Tuesday, May 30, 2006
May 17, 2006
Full results will appear in the May 20 Hood River News
Write-in votes topped 60 percent of the vote in the Hood River County Board of Tuesday’s Commissioner Chairman race, leaving resolution of the contest up in the air for at least two days.
Out of 4,713 ballots cast in the race, Maui Meyer received 1,424 (30.2 percent) to Paul Nevin’s 417 (8.8 percent.)
However, write-in votes totaled 2,872, or 61 percent.
How many of those write-ins went to Ron Rivers is still unknown. Rivers mounted an energetic write-in campaign in April and May.
The chairman race winner will be whoever receives at least 50 percent of the votes. If no one receives 50 percent, there will be a two-person run-off in the November General Election.
Elections workers processed the write-ins but did not tabulate them on Tuesday. Election workers began counting the write-in ballots Wednesday, said Sandra Berry, county elections coordinator. The process should take two days, she said.

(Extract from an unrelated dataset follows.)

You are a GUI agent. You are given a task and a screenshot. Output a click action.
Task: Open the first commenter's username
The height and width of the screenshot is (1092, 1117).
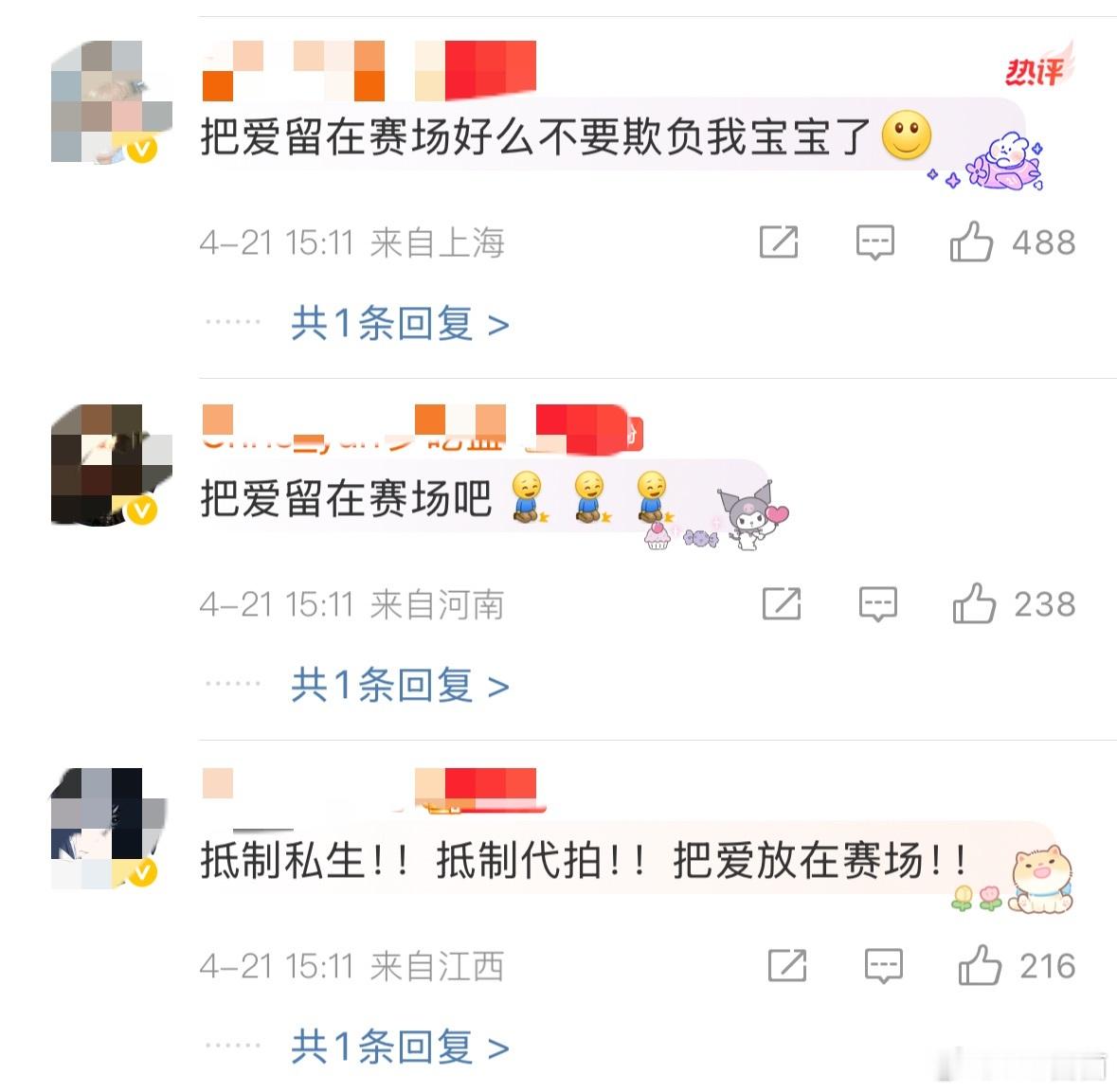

Here is how Hood River County residents voted in other contests in Tuesday’s Primary Election:
U.S. Rep., District 2, Democratic:
Carol Voisin — 718
Dan Davis — 325
Scott Silver — 226
Charles H. Butcher III — 142
U.S. Rep., District 2, Republican:
Greg Walden — 1,786
Paul A. Daghlian — 124
Ted Kulongoski — 1,255
Jim Hill — 505
Pete Sorenson — 247
Ron Saxton — 720
Kevin Mannix — 602
Jason A. Atkinson — 314
W. Ames Curtright — 54
Gordon Leitch — 24
David W. Beem — 15
William E. Spidal — 14
Bob Leonard Forthan — 8
Note: All results are Final Unofficial, and do not reflect write-ins nor “question” ballots — those with signatures that cannot be verified.
Voters who receive a letter from the county stating they must sign a new ballot signature card have until May 26 to do so.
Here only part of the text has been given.